### Selected text
Sunday, December 14, 2008
 
Creative Explosion
 
by Kathaleen Roberts
Journal Staff Writer

With his role as Tony Luhan in the new biopic “Georgia O'Keeffe” and the publication of his first novel, Robert Mirabal churns with a creativity that is positively combustive.
       “Running Alone in Photographs” ($19.95, Red Willow Press), chronicles the Taos two-time Grammy Award winner's life through the voice of a female protagonist. In the O'Keeffe project, he plays the Taos Pueblo husband of Mabel Dodge Luhan, who according to the Internet Movie Database is known in the movie as Mabel Didge Stern, the creative nucleus who drew a galaxy of intellectual and artistic novas to Taos, with Joan Allen and Jeremy Irons.


The film role occurred when a friend alerted Mirabal the producers were considering casting a Hollywood actor as Luhan. Michael Cristofer, winner of the Pulitzer Prize for the 1977 play “The Shadow Box,” penned the script; actor Bob Balaban (director of HBO's “Bernard and Doris,” and a veteran of Christopher Guest's ensemble cast) is directing. Shooting is under way at Ghost Ranch and in Santa Fe.
       “I haven't met my wife, Mabel, yet; she's Tyne Daly,” Mirabal said with a chuckle.
       The connection seems eerie. Mirabal is a distant relative to Luhan on his father's side. His grandfather helped to build the famed Mabel Dodge Luhan house in Taos, now a national historic landmark.
       “(Tony) was good friends with my great-grandfather,” Mirabal said. “They were from the same society. There were some interesting personal stories about him.”


Luhan was already married when he met Mabel Dodge.
       “There was this really awful rumor about his wife 'selling her bull' to Mabel Dodge,” he said. “And that Mabel Dodge really took care of her financially.”
       Mirabal is infusing his portrait of Luhan with a spirit of pueblo authenticity other actors might miss. As Mabel lured a constellation of great minds to her home — guests ranged from O'Keeffe to D.H. Lawrence, Ansel Adams, Martha Graham and Carl Jung — Luhan mustered great internal strength to keep pace with the intellectual fireworks.
       “Tony almost had to be a rock star and create that kind of a persona,” Mirabal said. “I heard that he sang a lot and that he was pretty humorous. He would tease them a lot. There's a certain way that Taos men tease non-Natives. It's a flirtatious thing and it's done without smiling. And then the smile comes and they're like, 'OK, OK.' ”
       Mirabal learned to drive a Model T to chauffeur O'Keeffe and company around the sandstone cliffs. Multiple Academy Award-nominee Joan Allen plays O'Keeffe.
       “I have a lot of scenes with Joan,” Mirabal said. “It's all in the facial expressions. It's her expressions, man –– the sincerity of that. And it's the same with Jeremy Irons. It's a craft and a talent that comes from a higher place.”

### Record set
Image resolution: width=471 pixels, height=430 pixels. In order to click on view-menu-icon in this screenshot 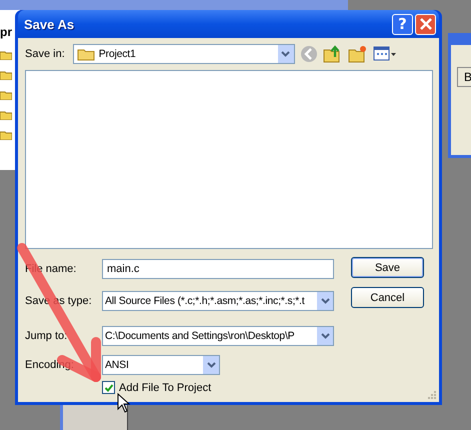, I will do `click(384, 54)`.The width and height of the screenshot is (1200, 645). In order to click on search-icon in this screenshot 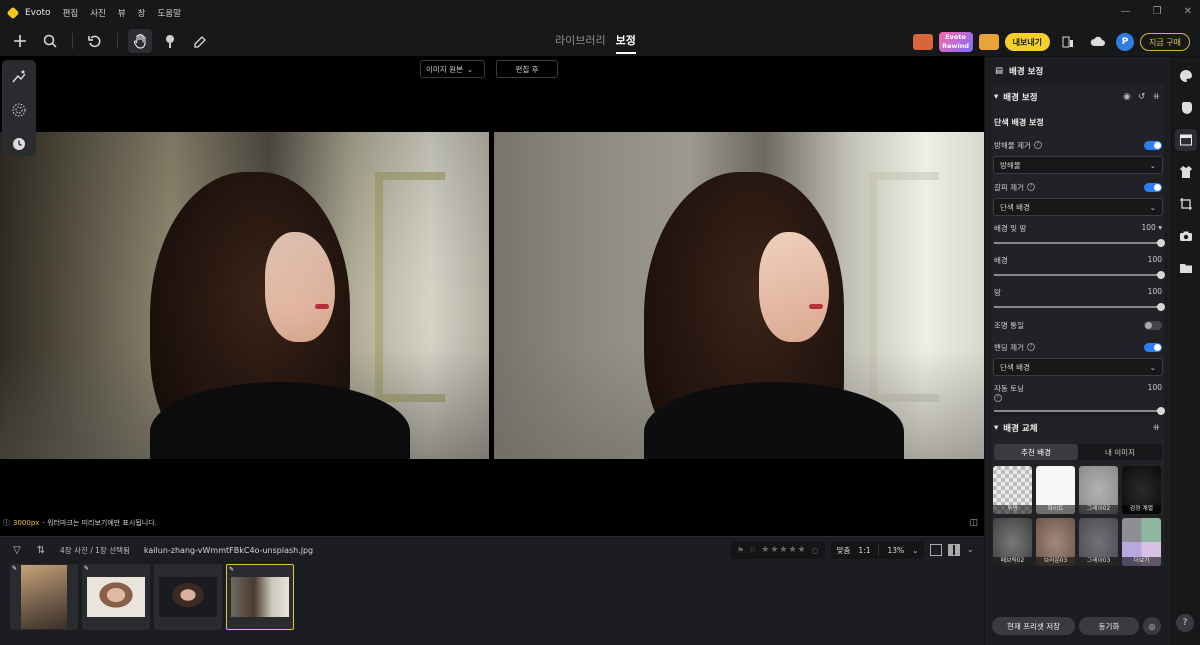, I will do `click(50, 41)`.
...
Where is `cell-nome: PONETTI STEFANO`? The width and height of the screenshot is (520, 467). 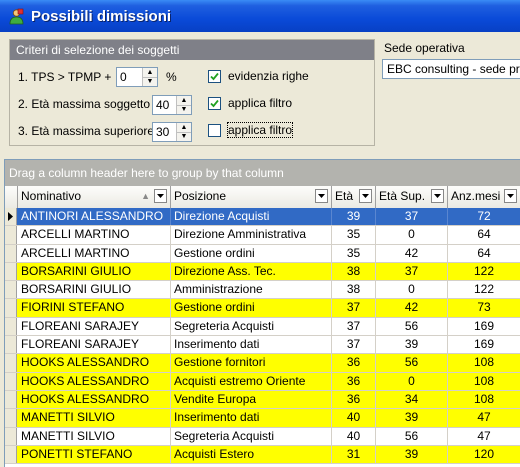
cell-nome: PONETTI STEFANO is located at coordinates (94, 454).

### Exercise 1
Using the article on Robert Mirabal, answer each question:
(a) Who wrote the script for the film?
(b) What did Mirabal's grandfather help build in Taos?
(c) What vehicle did Mirabal learn to drive for the role?
### Exercise 2
According to the article on Robert Mirabal, why does his connection to the role of Tony Luhan seem eerie? Explain in one to three sentences.

### Answer box 1
(a) Michael Cristofer.
(b) The Mabel Dodge Luhan house, which is now a national historic landmark.
(c) A Model T.

### Answer box 2
Mirabal is a distant relative of Luhan on his father's side. His grandfather also helped build the Mabel Dodge Luhan house in Taos.